**Exercise brief:**
A single number is the expected answer: the count of lines in the records below that contain "green".

Stored data entries:

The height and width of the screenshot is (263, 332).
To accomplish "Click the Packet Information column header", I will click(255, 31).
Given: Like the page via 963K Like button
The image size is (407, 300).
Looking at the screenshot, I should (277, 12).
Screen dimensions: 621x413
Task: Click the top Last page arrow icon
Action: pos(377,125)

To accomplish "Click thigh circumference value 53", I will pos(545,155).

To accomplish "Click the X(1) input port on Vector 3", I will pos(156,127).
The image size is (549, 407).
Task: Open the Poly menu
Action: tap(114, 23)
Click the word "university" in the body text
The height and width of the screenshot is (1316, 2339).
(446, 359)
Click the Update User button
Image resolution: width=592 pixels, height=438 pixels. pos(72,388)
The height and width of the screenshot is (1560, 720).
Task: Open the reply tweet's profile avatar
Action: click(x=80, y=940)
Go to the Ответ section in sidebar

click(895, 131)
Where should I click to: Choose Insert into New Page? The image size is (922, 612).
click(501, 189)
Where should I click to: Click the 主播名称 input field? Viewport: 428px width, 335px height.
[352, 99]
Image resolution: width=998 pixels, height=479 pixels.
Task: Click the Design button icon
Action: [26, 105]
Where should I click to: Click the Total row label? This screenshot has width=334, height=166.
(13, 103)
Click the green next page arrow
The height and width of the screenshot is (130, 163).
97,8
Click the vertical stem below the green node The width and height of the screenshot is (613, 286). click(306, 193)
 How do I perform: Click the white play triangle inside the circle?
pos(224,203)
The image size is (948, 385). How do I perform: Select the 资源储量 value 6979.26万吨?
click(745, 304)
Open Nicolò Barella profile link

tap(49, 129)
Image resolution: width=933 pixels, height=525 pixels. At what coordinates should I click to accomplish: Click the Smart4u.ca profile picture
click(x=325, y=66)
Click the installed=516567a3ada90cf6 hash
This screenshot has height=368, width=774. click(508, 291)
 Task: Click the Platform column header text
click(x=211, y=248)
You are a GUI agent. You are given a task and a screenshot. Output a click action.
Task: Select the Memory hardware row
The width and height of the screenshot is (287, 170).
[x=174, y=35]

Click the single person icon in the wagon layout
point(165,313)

**Response area:**
2